OGH 14Os199/93

OGH14Os199/9322.3.1994

Der Oberste Gerichtshof hat am 22.März 1994 durch den Vizepräsidenten des Obersten Gerichtshofes Dr.Walenta als Vorsitzenden und durch die Hofräte des Obersten Gerichtshofes Dr.Massauer, Dr.Ebner, Dr.E.Adamovic und Dr.Holzweber als weitere Richter, in Gegenwart der Richteramtsanwärterin Mag.Jannach als Schriftführerin, in der Strafsache gegen Horst D***** wegen des Verbrechens des Mordes nach § 75 StGB und anderer strafbarer Handlungen über die Nichtigkeitsbeschwerde und die Berufung des Angeklagten gegen das Urteil des Geschworenengerichtes beim Landesgericht Steyr vom 30. September 1993, GZ 12 Vr 502/92-83, nach öffentlicher Verhandlung in Anwesenheit des Vertreters der Generalprokuratur, Generalanwalt Dr.Jerabek, des Angeklagten und des Verteidigers Dr.E.Wegrostek zu Recht erkannt:

 

Spruch:

Die Nichtigkeitsbeschwerde wird verworfen.

Der Berufung wird nicht Folge gegeben.

Dem Angeklagten fallen auch die Kosten des Rechtsmittelverfahrens zur Last.

Text

Gründe:

Rechtliche Beurteilung

Mit dem angefochtenen Urteil wurde der am 9.November 1963 geborene Horst D***** auf Grund des einstimmigen Wahrspruchs der Geschworenen der Verbrechen des Mordes nach § 75 StGB und der versuchten schweren Nötigung nach §§ 15, 105 Abs 1, 106 Abs 1 Z 1 StGB sowie der Vergehen der Körperverletzung nach § 83 Abs 1 StGB und nach § 36 Abs 1 Z 1 WaffG schuldig erkannt. Eine den Mordvorwurf betreffende Eventualfrage nach Totschlag gemäß § 76 StGB blieb - folgerichtig - unbeantwortet.

Darnach hat Horst D***** am 14.Dezember 1992 in Sierning seine Schwiegermutter Elfriede L*****

1) durch - jeweils aus einer tschechischen Armeepistole abgefeuerte - zwei Schüsse in die Brust und drei Schüsse in den Kopf vorsätzlich getötet;

2) mit Gewalt, indem er sie teils an den Haaren, teils an der Bekleidung erfaßte und mit sich zerrte, ihr mehrere Schläge in das Gesicht versetzte und sie über eine Kellerstiege hinunterstieß, ferner durch Drohung mit dem Tode, indem er die tschechische Armeepistole auf sie richtete, zu einer Handlung, nämlich zum Aufsuchen der Wohnstube des Anwesens Mitterndorferweg 1 zum Zweck einer von ihm gewünschten Aussprache, zu nötigen versucht;

3) vorsätzlich am Körper verletzt, indem er ihr Schläge gegen den Kopf versetzte und sie über eine Kellerstiege hinunterstieß, wobei die Tat Hämatome am linken Oberarm, über dem linken Ellbogengelenk und über der linken Gesäßregion sowie im Bereich der Schädelschwarte zur Folge hatte;

überdies hat er

4) in der Zeit von etwa Oktober 1992 bis zum 14.Dezember 1992 in Sierning und anderen Orten unbefugt eine Faustfeuerwaffe, nämlich eine tschechische Armeepistole Modell 52, Kal. 7,62 mm, samt Schußmunition besessen und geführt.

Gespeicherte Auflistung:
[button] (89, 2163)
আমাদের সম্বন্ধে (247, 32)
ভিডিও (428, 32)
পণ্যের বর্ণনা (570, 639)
---
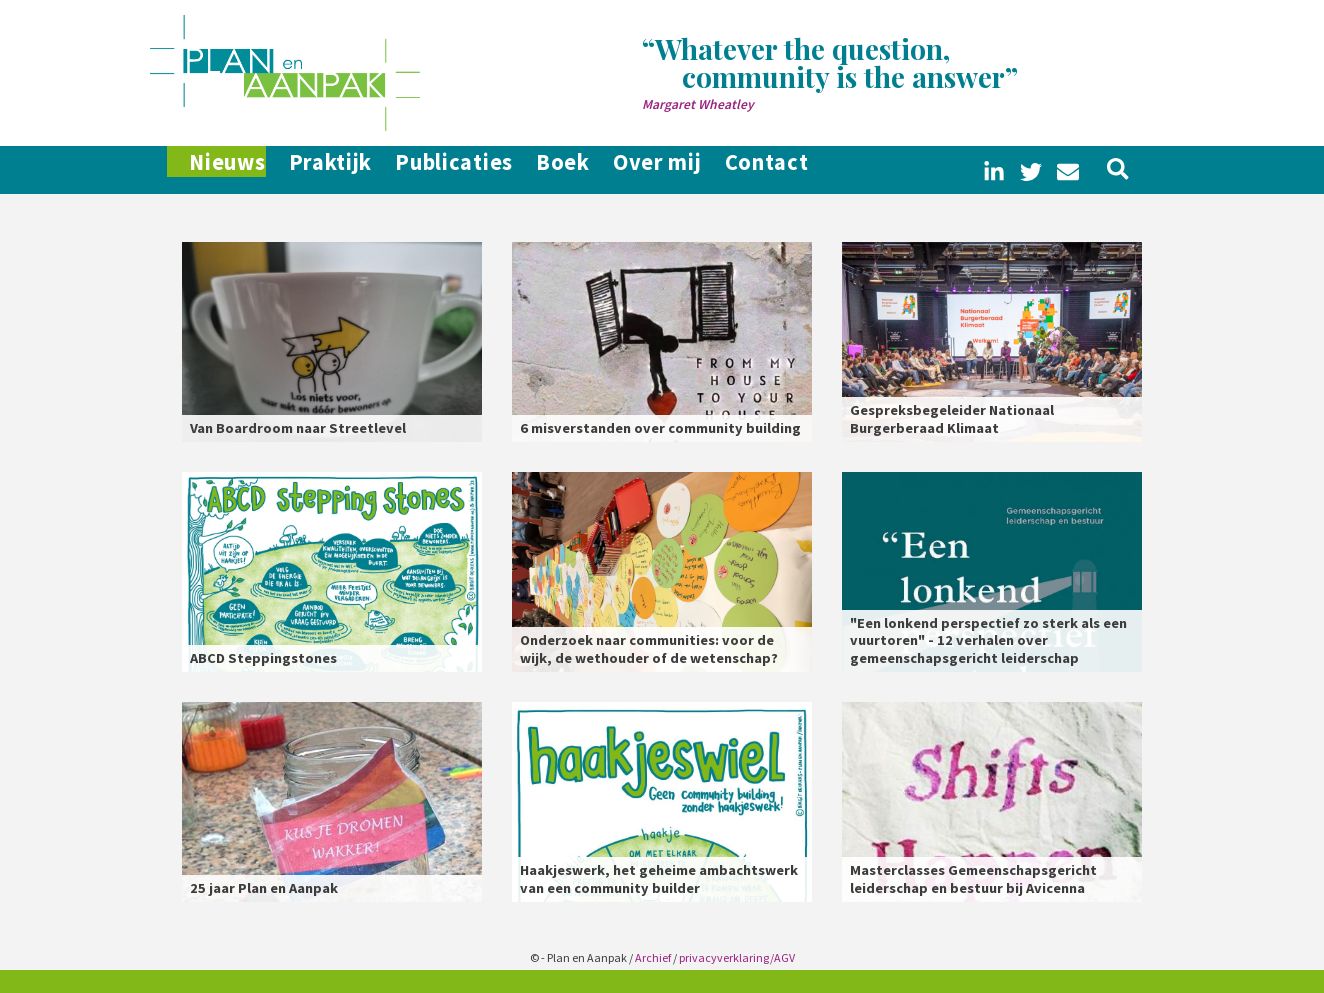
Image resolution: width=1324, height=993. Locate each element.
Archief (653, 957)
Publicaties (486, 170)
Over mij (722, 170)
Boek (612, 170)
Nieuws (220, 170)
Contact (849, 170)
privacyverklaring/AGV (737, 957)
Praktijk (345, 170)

Aufgabenstellung:
Bitte kopiere aus dem Ausgangstext wortgetreu den Abschnitt von „Die Nichtigkeitsbeschwerde wird“ bis einschließlich „Rechtsmittelverfahrens zur Last.“. Die Auflistung wird nicht gebraucht.

Das Ergebnis:
Die Nichtigkeitsbeschwerde wird verworfen.

Der Berufung wird nicht Folge gegeben.

Dem Angeklagten fallen auch die Kosten des Rechtsmittelverfahrens zur Last.